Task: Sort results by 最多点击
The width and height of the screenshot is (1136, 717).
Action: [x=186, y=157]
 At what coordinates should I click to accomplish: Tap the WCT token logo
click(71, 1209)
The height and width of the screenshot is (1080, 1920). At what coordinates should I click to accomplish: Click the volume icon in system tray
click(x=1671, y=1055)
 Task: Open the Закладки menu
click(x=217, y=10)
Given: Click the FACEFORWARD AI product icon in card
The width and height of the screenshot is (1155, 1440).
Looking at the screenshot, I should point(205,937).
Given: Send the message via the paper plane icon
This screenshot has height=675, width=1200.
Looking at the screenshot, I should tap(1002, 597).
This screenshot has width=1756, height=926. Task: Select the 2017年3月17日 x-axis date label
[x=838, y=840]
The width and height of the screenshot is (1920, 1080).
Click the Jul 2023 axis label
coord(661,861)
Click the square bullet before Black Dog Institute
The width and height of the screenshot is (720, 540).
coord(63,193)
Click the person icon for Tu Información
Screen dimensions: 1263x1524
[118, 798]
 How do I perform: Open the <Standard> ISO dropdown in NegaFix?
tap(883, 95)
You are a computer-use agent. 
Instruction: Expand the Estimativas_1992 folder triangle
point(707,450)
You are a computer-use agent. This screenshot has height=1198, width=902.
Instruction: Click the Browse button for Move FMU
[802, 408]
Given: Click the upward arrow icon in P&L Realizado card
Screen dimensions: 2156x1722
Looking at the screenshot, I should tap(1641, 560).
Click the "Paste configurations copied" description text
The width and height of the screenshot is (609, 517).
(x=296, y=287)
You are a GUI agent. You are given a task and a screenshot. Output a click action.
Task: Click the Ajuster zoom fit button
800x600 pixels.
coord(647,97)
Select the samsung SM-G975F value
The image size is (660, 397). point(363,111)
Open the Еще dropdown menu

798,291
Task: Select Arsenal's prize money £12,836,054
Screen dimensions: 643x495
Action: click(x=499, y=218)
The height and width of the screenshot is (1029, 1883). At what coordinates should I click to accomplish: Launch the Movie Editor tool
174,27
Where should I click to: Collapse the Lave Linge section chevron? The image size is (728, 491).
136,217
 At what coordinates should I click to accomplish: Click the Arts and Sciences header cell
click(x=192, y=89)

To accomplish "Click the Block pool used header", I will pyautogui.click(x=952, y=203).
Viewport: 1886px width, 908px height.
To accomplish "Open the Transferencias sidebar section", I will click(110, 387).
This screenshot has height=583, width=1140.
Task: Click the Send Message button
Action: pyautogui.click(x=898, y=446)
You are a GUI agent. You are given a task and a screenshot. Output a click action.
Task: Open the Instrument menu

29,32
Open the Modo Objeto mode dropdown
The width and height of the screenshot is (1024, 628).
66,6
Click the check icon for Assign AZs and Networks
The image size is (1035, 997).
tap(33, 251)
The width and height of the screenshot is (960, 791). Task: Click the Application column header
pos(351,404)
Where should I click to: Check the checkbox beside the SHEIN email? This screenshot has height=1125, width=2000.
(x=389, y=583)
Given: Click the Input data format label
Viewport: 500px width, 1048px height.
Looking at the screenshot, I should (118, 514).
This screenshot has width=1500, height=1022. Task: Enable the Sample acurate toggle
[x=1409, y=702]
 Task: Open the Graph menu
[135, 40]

- - - -

WHAT IS REQUIRED
Copy out all of the records above word for word, keeping every line as it is.

TASK RESPONSE
Task: Sort results by 最多点击
The width and height of the screenshot is (1136, 717).
Action: [x=186, y=157]
 At what coordinates should I click to accomplish: Tap the WCT token logo
click(71, 1209)
The height and width of the screenshot is (1080, 1920). At what coordinates should I click to accomplish: Click the volume icon in system tray
click(x=1671, y=1055)
 Task: Open the Закладки menu
click(x=217, y=10)
Given: Click the FACEFORWARD AI product icon in card
The width and height of the screenshot is (1155, 1440).
Looking at the screenshot, I should point(205,937).
Given: Send the message via the paper plane icon
This screenshot has height=675, width=1200.
Looking at the screenshot, I should tap(1002, 597).
This screenshot has width=1756, height=926. Task: Select the 2017年3月17日 x-axis date label
[x=838, y=840]
The width and height of the screenshot is (1920, 1080).
Click the Jul 2023 axis label
coord(661,861)
Click the square bullet before Black Dog Institute
The width and height of the screenshot is (720, 540).
coord(63,193)
Click the person icon for Tu Información
Screen dimensions: 1263x1524
[118, 798]
 How do I perform: Open the <Standard> ISO dropdown in NegaFix?
tap(883, 95)
You are a computer-use agent. 
Instruction: Expand the Estimativas_1992 folder triangle
point(707,450)
You are a computer-use agent. This screenshot has height=1198, width=902.
Instruction: Click the Browse button for Move FMU
[802, 408]
Given: Click the upward arrow icon in P&L Realizado card
Screen dimensions: 2156x1722
Looking at the screenshot, I should tap(1641, 560).
Click the "Paste configurations copied" description text
The width and height of the screenshot is (609, 517).
(x=296, y=287)
You are a GUI agent. You are given a task and a screenshot. Output a click action.
Task: Click the Ajuster zoom fit button
800x600 pixels.
coord(647,97)
Select the samsung SM-G975F value
The image size is (660, 397). point(363,111)
Open the Еще dropdown menu

798,291
Task: Select Arsenal's prize money £12,836,054
Screen dimensions: 643x495
Action: click(x=499, y=218)
The height and width of the screenshot is (1029, 1883). At what coordinates should I click to accomplish: Launch the Movie Editor tool
174,27
Where should I click to: Collapse the Lave Linge section chevron? The image size is (728, 491).
136,217
 At what coordinates should I click to accomplish: Click the Arts and Sciences header cell
click(x=192, y=89)

To accomplish "Click the Block pool used header", I will pyautogui.click(x=952, y=203).
Viewport: 1886px width, 908px height.
To accomplish "Open the Transferencias sidebar section", I will click(110, 387).
This screenshot has height=583, width=1140.
Task: Click the Send Message button
Action: pyautogui.click(x=898, y=446)
You are a GUI agent. You are given a task and a screenshot. Output a click action.
Task: Open the Instrument menu

29,32
Open the Modo Objeto mode dropdown
The width and height of the screenshot is (1024, 628).
66,6
Click the check icon for Assign AZs and Networks
The image size is (1035, 997).
tap(33, 251)
The width and height of the screenshot is (960, 791). Task: Click the Application column header
pos(351,404)
Where should I click to: Check the checkbox beside the SHEIN email? This screenshot has height=1125, width=2000.
(x=389, y=583)
Given: Click the Input data format label
Viewport: 500px width, 1048px height.
Looking at the screenshot, I should (118, 514).
This screenshot has width=1500, height=1022. Task: Enable the Sample acurate toggle
[x=1409, y=702]
 Task: Open the Graph menu
[135, 40]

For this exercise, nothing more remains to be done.